WHAT YOU WILL DO:
Whenever a line in the data holds the string "computer", copy that line.

STORED DATA:
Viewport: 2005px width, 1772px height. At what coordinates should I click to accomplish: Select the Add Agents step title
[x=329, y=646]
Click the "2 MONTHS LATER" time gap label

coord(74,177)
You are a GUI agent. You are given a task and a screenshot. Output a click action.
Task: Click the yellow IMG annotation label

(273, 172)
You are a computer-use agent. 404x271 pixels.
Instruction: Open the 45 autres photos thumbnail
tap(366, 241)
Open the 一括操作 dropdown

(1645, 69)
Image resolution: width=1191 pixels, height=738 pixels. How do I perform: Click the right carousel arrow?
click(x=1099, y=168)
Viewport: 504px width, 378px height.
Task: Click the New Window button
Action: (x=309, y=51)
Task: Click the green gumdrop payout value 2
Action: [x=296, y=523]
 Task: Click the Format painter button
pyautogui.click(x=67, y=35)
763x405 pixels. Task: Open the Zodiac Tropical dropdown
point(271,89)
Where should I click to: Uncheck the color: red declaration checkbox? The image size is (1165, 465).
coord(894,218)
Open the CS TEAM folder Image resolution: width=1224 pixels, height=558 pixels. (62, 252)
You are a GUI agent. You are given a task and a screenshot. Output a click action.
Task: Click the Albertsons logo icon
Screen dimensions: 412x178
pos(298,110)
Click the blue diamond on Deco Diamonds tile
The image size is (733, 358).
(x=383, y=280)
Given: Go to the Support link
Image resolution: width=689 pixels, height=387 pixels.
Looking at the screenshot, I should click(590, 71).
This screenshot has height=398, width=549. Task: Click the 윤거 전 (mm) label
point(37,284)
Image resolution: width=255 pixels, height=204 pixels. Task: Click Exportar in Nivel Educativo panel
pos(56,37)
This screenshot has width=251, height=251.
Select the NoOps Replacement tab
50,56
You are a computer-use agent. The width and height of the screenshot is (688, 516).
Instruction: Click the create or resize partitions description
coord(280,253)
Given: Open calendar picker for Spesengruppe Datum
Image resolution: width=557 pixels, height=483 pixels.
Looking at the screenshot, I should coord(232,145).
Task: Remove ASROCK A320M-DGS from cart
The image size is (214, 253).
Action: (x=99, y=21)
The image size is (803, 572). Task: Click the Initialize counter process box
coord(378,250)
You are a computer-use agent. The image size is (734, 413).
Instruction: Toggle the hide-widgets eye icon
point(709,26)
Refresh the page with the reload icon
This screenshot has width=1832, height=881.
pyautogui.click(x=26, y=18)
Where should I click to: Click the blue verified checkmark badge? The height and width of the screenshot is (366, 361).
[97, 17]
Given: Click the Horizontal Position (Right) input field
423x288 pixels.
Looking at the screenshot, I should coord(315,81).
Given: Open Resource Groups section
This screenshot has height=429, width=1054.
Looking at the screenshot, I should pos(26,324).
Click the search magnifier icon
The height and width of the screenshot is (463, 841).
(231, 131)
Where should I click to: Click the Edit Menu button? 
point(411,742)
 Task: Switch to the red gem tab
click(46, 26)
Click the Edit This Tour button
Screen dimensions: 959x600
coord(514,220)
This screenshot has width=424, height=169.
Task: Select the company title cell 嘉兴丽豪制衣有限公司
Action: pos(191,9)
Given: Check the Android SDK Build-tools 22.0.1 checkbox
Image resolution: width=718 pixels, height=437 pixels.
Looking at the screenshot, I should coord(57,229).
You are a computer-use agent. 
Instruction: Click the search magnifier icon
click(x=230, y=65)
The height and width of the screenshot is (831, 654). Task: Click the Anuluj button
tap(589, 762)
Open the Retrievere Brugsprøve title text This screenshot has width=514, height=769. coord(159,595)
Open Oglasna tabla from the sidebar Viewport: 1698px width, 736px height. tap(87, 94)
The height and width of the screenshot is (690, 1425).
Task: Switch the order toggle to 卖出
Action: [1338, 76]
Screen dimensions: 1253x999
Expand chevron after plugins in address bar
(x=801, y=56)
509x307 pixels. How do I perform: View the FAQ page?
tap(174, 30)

SOLUTION FOR THIS TASK:
You are a computer-use agent. 404x271 pixels.
You are a computer-use agent. The width and height of the screenshot is (688, 516).
You are a computer-use agent. The image size is (734, 413).
You are a computer-use agent. 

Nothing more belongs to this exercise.